| HOW TO COMPLETE THIS TASK |
Could you output the entries that follow exactly, omitting any pictures they contain?

| EXERCISE DATA |
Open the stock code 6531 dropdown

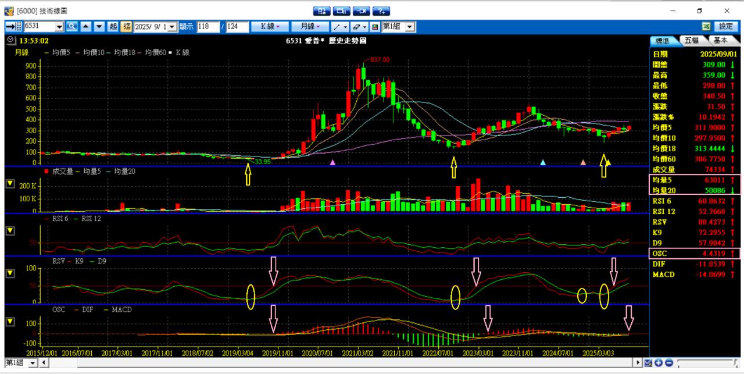click(59, 27)
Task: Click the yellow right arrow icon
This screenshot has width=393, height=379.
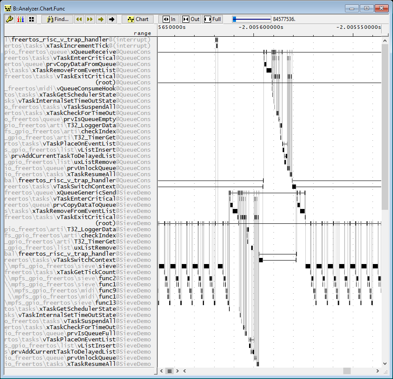Action: pos(101,19)
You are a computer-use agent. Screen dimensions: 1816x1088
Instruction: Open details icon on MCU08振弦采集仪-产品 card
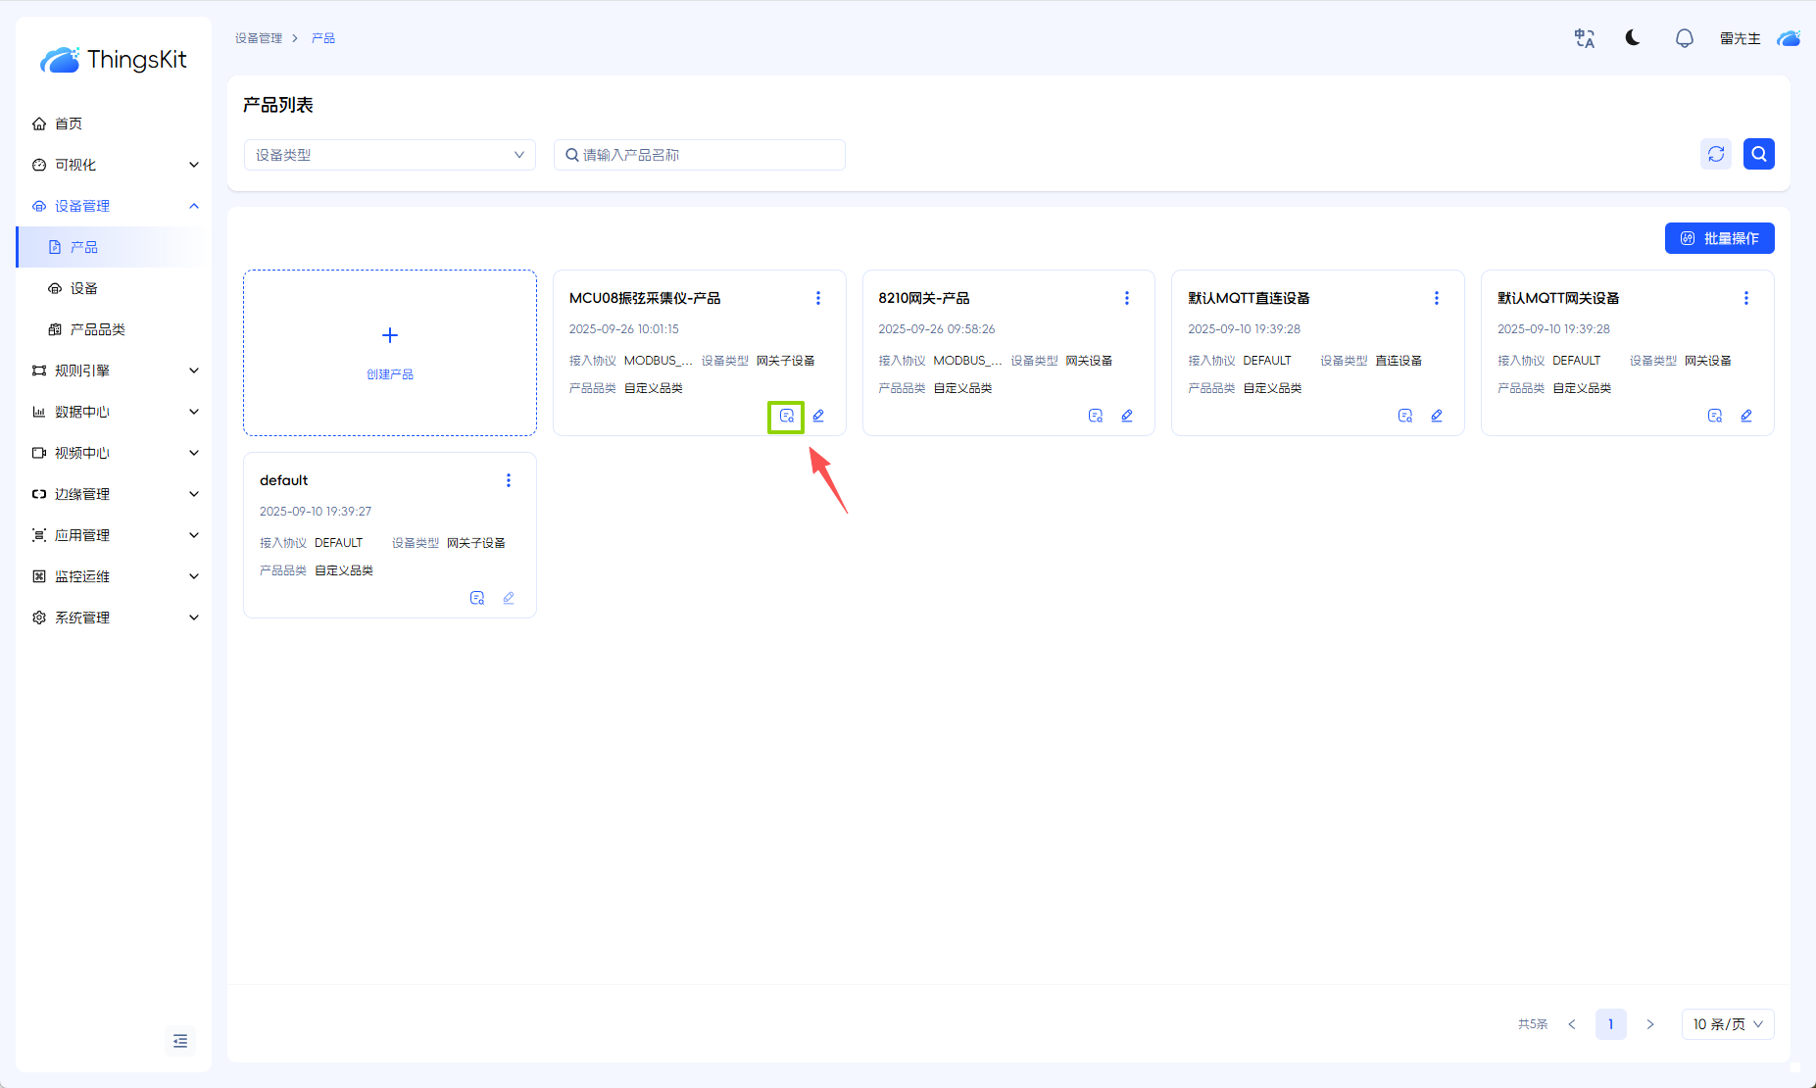point(786,417)
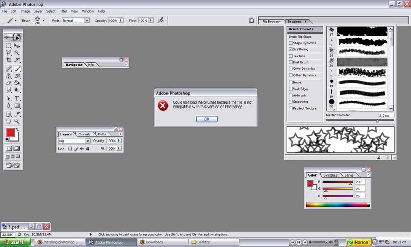Enable airbrush icon in options bar
Viewport: 411px width, 247px height.
tap(161, 20)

| REPLY |
Open the stock code 6531 dropdown

click(59, 27)
Task: Click the yellow right arrow icon
This screenshot has width=393, height=379.
Action: pos(101,19)
You are a computer-use agent. Screen dimensions: 1816x1088
Instruction: Open details icon on MCU08振弦采集仪-产品 card
point(786,417)
Enable airbrush icon in options bar
Viewport: 411px width, 247px height.
tap(161, 20)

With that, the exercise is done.